Neutral Citation: 2001 FCT 975

BETWEEN:

                                                         DEBALATHAS SINNATHURAI

                                                                                                                                                    Applicant

                                                                            - and -

                                   THE MINISTER OF CITIZENSHIP AND IMMIGRATION

                                                                                                                                               Respondent

                                                  REASONS FOR ORDER AND ORDER

BLAIS J.

[1]                 This is an application for judicial review of the Immigration and Refugee Board's [the"Board"] decision rendered on September 28, 2000, wherein the Board determined that the applicant was not a Convention refugee.


FACTS

[2]                 The applicant is a 42 years old and a citizen of Sri Lanka. He claims Convention refugee status on the grounds of membership in a particular social group (a Tamil from the North of Sri Lanka) and of political opinion that may be imputed to him since the applicant paid taxes to the Liberation Tigers of Tamil Eelam (LTTE) when that organization controlled the Jaffna area.

[3]                 The applicant's wife and three daughters were determined to be Convention refugees when their claims were heard by the Board in June 1996. The applicant arrived in Canada at the end of July 1996 but his refugee claim has been delayed through a series of actions involving a landing application with his family and a withdrawal of his refugee claim based on his understanding that his landing would be allowed to proceed. His refugee claim was reinstated by the Board as the withdrawal of his claim was deemed not to be his fault.


[4]                 The applicant's personal information form (PIF) states the applicant's difficulties with the LTTE when that organization was the de-facto government in the north. The applicant also explains in his PIF that he was arrested by the police when he arrived in Colombo after fleeing Jaffna with his family and that he was forcibly taken and detained at the Kotehena police station. During his detention which lasted three days, he was accused of belonging to the LTTE and of coming to Colombo for the purpose of carrying out terrorist activities. The applicant was physically assaulted more then once. He was released on the condition that he reported to the police once every week.

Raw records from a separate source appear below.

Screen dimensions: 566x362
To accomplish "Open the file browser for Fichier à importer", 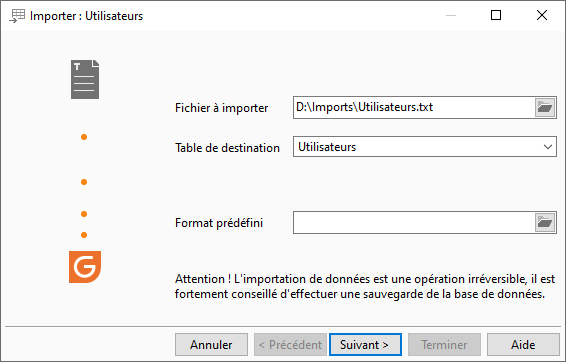I will pos(545,108).
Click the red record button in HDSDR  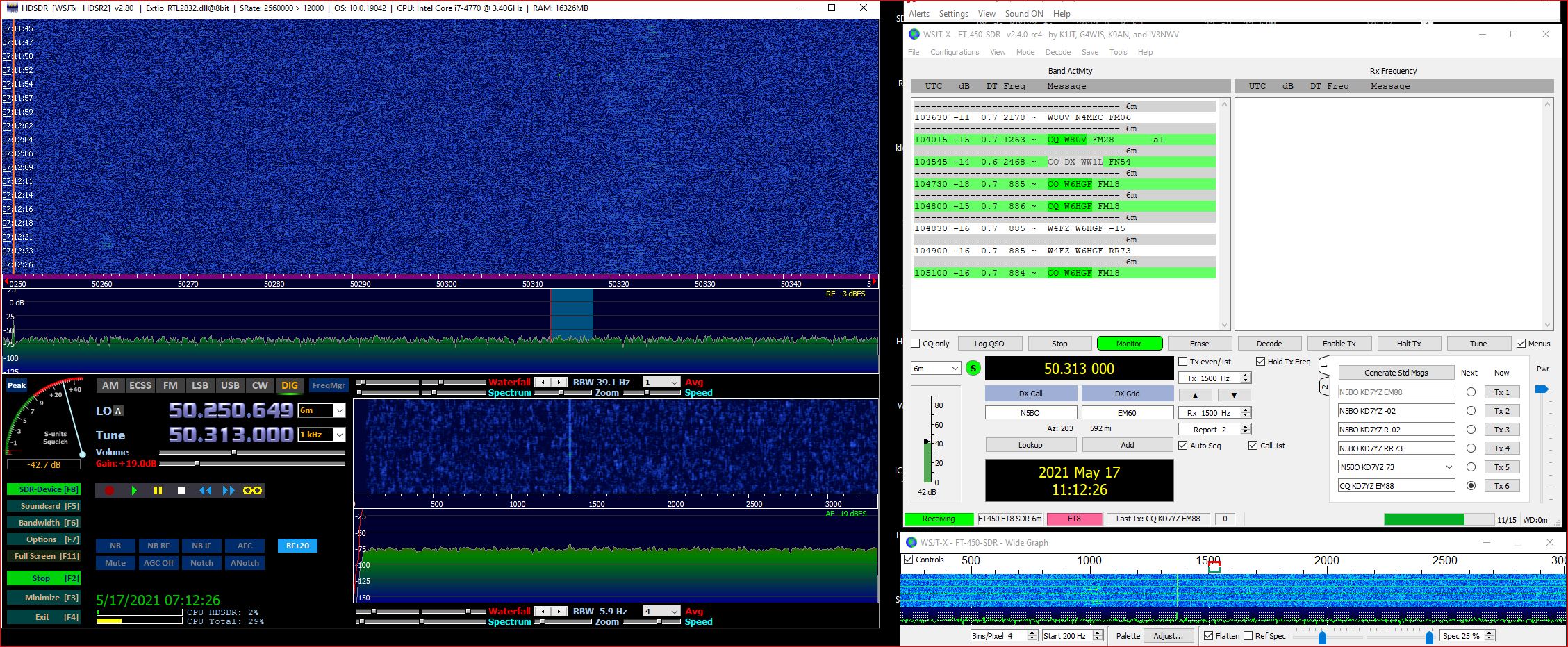pos(109,491)
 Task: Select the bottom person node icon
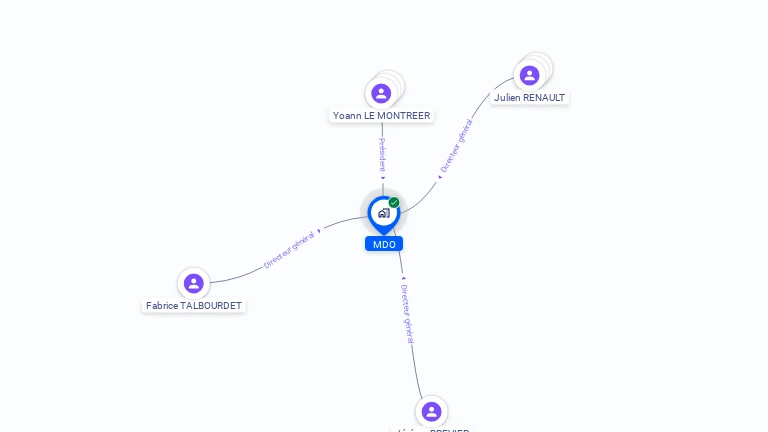tap(432, 411)
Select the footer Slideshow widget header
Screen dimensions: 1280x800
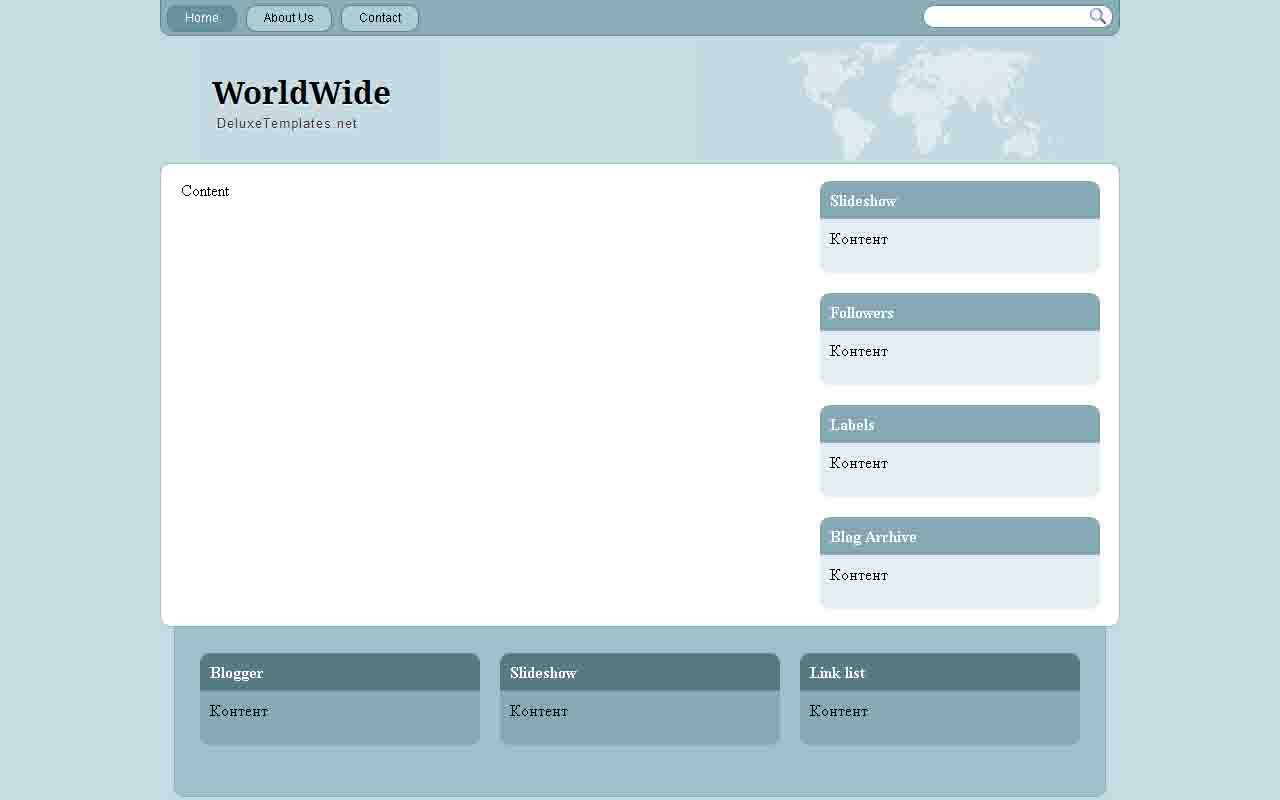coord(543,672)
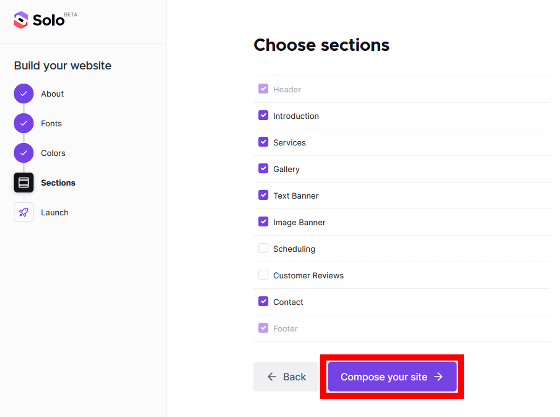Image resolution: width=560 pixels, height=417 pixels.
Task: Click the Sections step icon
Action: tap(24, 182)
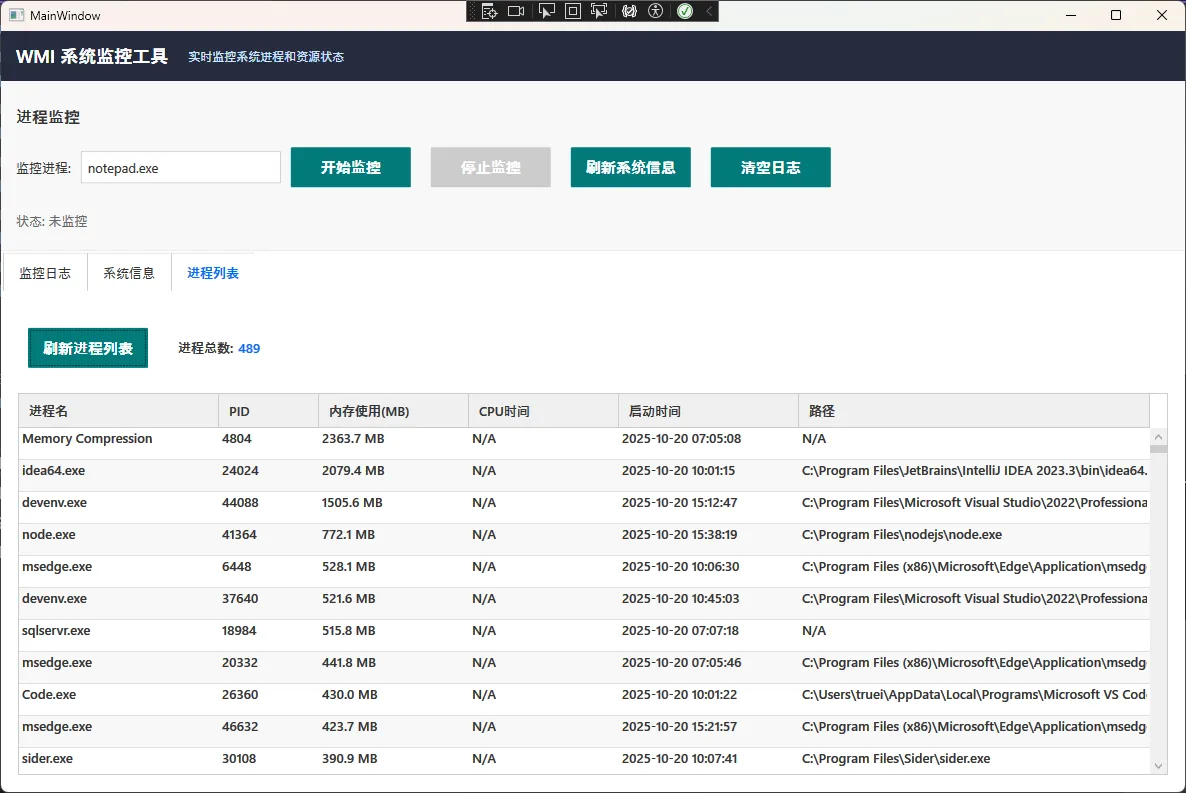Switch to the 监控日志 tab

click(x=45, y=273)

[5]                 The applicant testified before the Board that if he went to an area controlled by the LTTE, he would be recruited by them. He claimed that the LTTE are asking everyone to join the movement, including married people and old people. However, the applicant is from the town of Ariyalai which is not under LTTE control and is three miles from Jaffna town.

[6]                 The applicant testified that no one lived in Ariyalai. He said that his mother was living in his house in Ariyalai and that he last heard from his mother six months ago. He also has an uncle who lived in the area with his wife and six children. However, he believes they would by now, all be displaced.

[7]                 The applicant testified that it was possible that the army would arrest him because he paid a tax to the LTTE. He also explained that he could not live in the north because of bombing and shelling attacks.


THE BOARD'S DECISION

[8]                 The Board noted that the recent history of the Sri Lankan civil war included the fact that when the army took control of the Jaffna peninsula in 1995-96, they urged the population that had earlier fled to the Vanni to return. The Board observed that although the LTTE earlier in 2000 mounted an assault in Jaffna, the army continued to maintain its control. The Board further noted that persons similarly situation to the applicant (mother, uncle and family) continued to live in the area. The Board explained that the applicant produced no evidence that his mother and uncle had left the Jaffna area.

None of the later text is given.